BARKING DOGS NEVER BITE (FLANDERSUI GAE)

BARKING DOGS NEVER BITE (FLANDERSUI GAE)

Director: Bong Joon-ho

Runtime:1h 48m

Cast: Lee Sung-Jae, Bae Doona, Kim Ho-Jung, Byun Hee-Bong, Ko Su-Hee, Kim Roe-Ha, Kwon Hyuk-Poong, Kim Jin-Goo, Sung Jeong-Seon

Synopsis: An out-of-work college lecturer becomes so annoyed by the yapping dogs at his apartment complex that he decides to take drastic action.

URL: https://youtu.be/SUAs8CE4oE

Acclaimed South Korean filmmaker Bong Joon-ho [Memories of Murder (2003); Snowpiercer (2013); Parasite (2019)] has re-released his debut film Barking Dogs Never Bite after twenty years.

An unsentimental blackest-of-black comic satire, it was filmed two decades before Bong’s acclaimed Parasite, which in 2019 won the Palme d’Or at Cannes – a first for a South Korean film. Parasite also became the first South Korean film to receive Academy Award nominations, with Bong winning Best Picture, Best Director, and Best Original Screenplay, making Parasite the first film not in English to win Best Picture Oscar.

Despite the lower budget and smaller scale of the early film, Bong’s familiar trademarks are evident – social themes, genre-mixing, black humour, left-field soundtrack and sudden tone shifts are clearly on display.

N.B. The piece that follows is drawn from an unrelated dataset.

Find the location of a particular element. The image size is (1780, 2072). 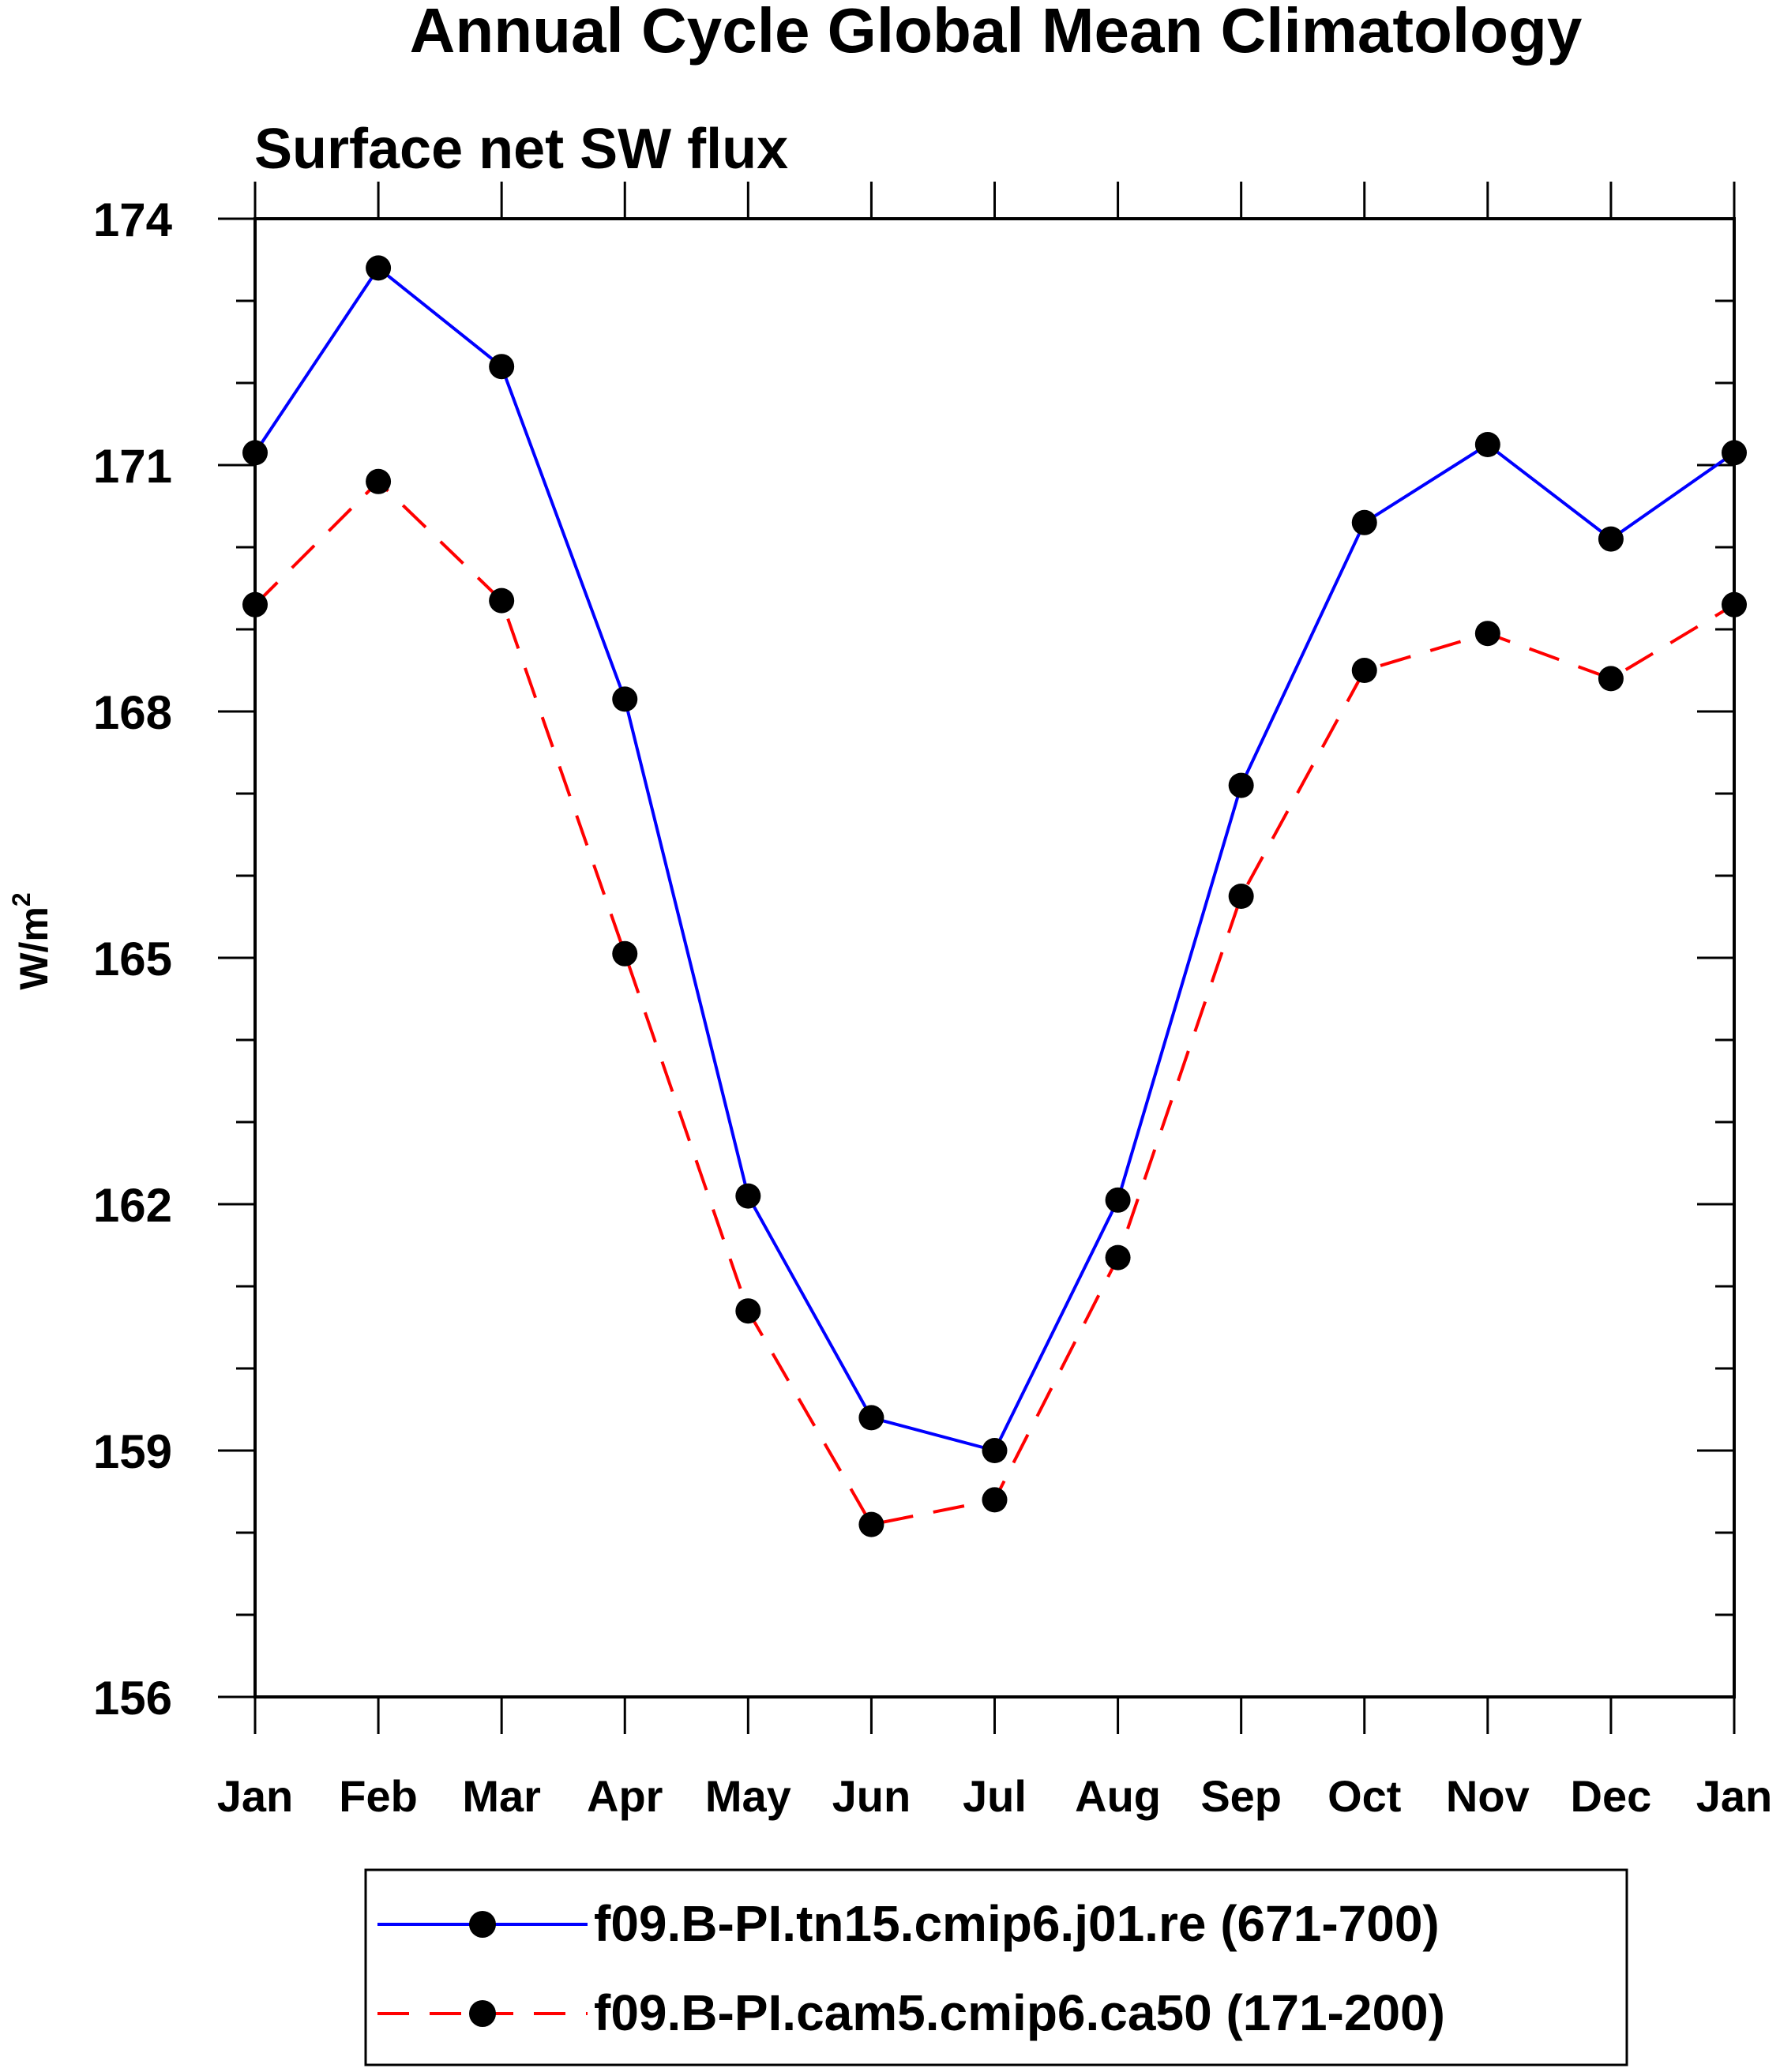

legend-label-series-2: f09.B-PI.cam5.cmip6.ca50 (171-200) is located at coordinates (1019, 2012).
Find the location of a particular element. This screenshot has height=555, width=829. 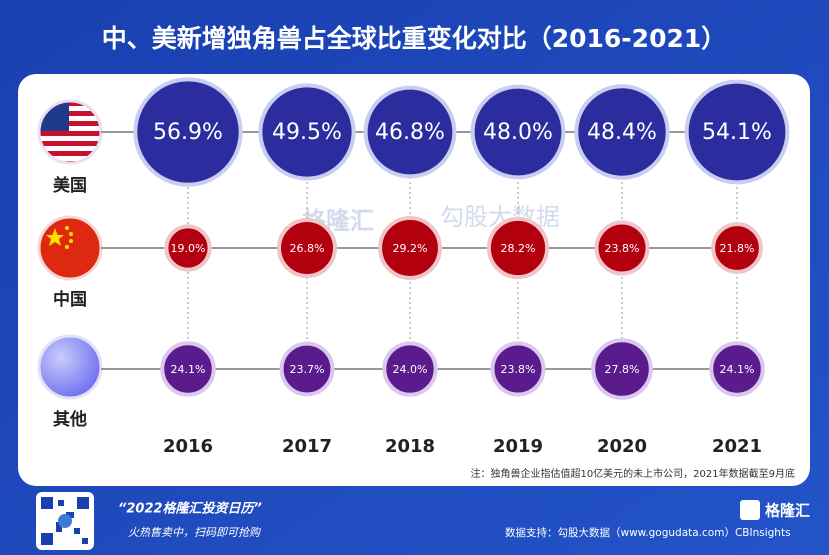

Barking Dogs Never Bite tells the tale of a would-be professor Ko (Lee Sung-Jae), currently laid off until he can bribe his way into a permanent appointment; he is growing increasingly fed up with yapping dogs in the rather down-market apartment mega-complex he lives in with his pregnant wife. He decides to “do something about this”, which leads to a chain of increasingly disastrous events.

Ko finally manages to steal the barking dog at night and attempts unsuccessfully to throw it off the roof of his apartment complex.

Meanwhile, Park Hyun-Nam (Bae Doona), on the adjacent apartment building roof, watches Ko’s antics with her binoculars. She works at dead-end maintenance and book-keeping jobs, just hoping to become famous one day. She realizes that her moment could have come if she catches and hands in Ko.

One of Bong’s themes, of animal cruelty, is loosely inspired by the 19th-century children’s novel, popular in Korea, A Dog of Flanders by Marie Louise de la Ramée, and the film begins with a huge “no animals were harmed” disclaimer. The warning is needed – at least for caninophiles or the overly-sensitive.

Barking Dogs Never Bite brilliantly shows the struggles of common people adjusting to a rapidly changing society, with old customs and new trends all colliding together.

Part black comedy, part satire and part drama, it is an original and compelling film on many different levels.  Direction, cinematography and comic acting are superb – especially the physical comedy gifts of Bae Doona, who credits the film as her career breakthrough.

Available online through Curzon Home Cinema and in cinemas.